Saved data entries
+++++

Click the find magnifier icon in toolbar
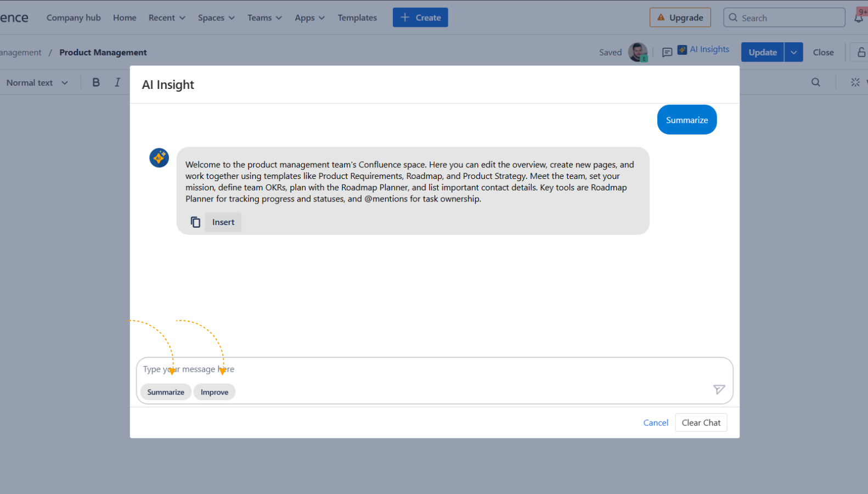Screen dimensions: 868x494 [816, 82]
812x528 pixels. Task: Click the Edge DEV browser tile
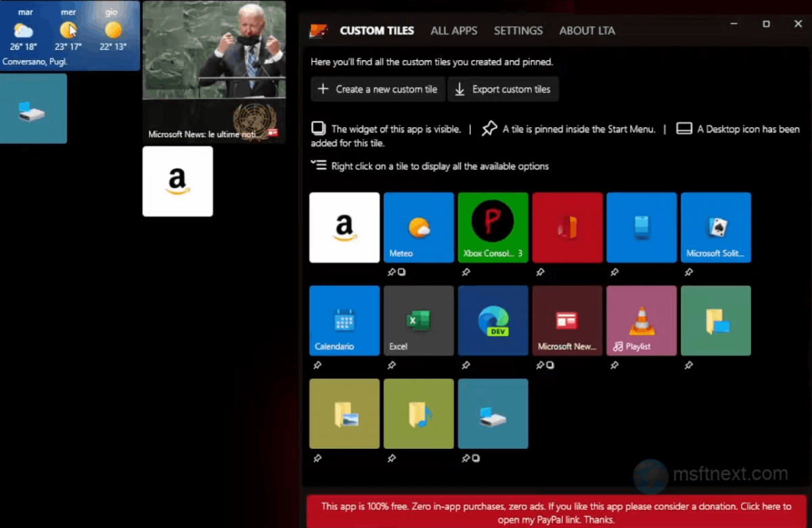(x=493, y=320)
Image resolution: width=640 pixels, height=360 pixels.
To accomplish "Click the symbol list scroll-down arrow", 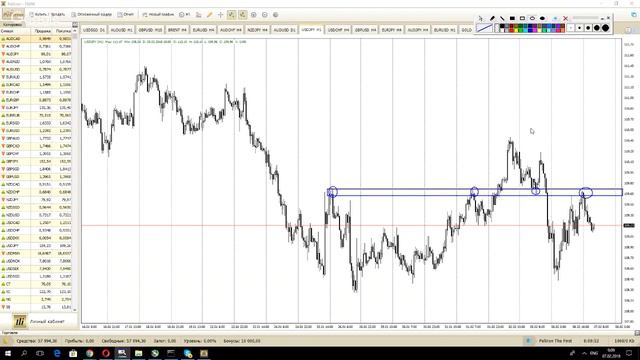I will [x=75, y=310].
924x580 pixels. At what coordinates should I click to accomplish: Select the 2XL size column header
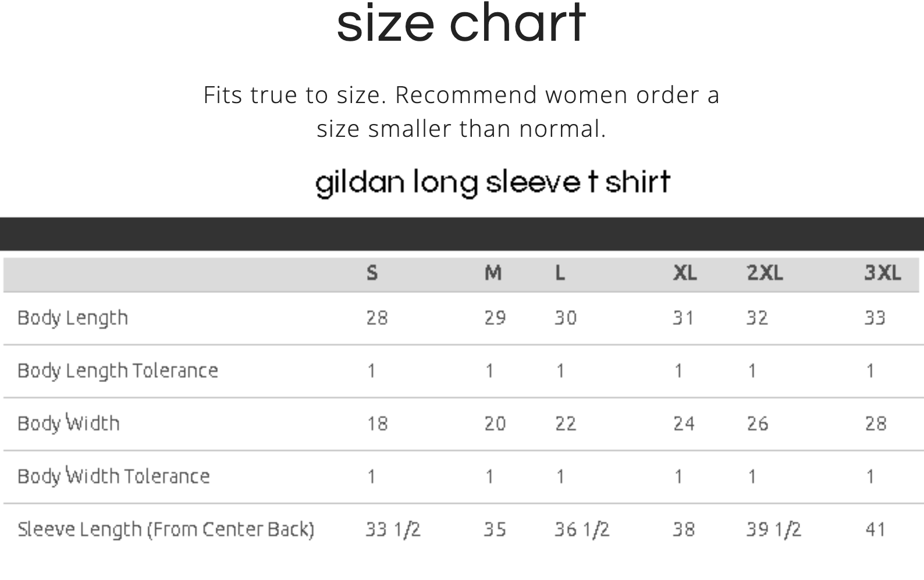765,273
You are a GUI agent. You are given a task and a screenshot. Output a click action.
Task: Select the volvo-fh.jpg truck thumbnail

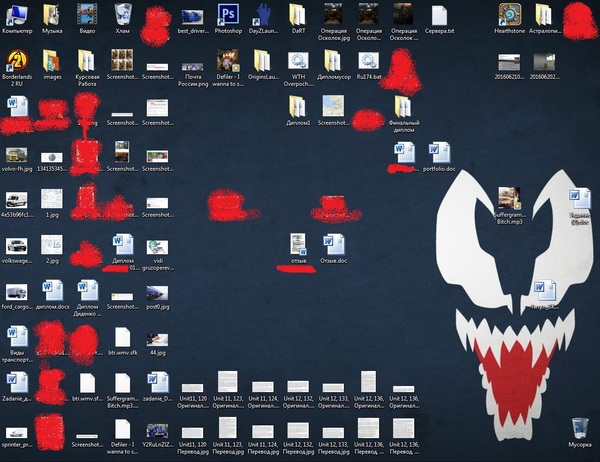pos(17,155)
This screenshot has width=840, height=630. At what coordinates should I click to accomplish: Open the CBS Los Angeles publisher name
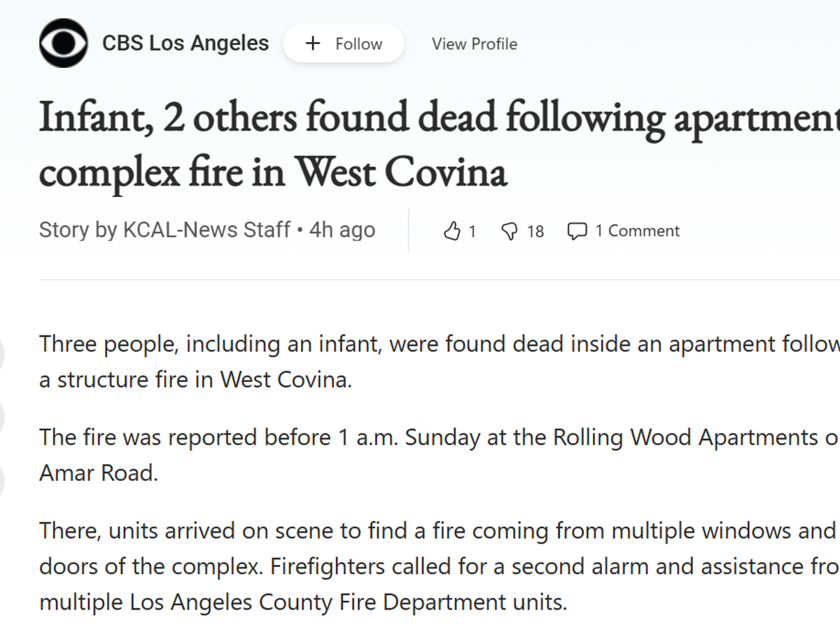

+++++

## [What is being asked]
The lines to return are those in the entries above that include "width".

## [Result]
Image resolution: width=640 pixels, height=360 pixels.
This screenshot has width=840, height=630. At what coordinates should I click to accomplish: Open the CBS Los Angeles publisher name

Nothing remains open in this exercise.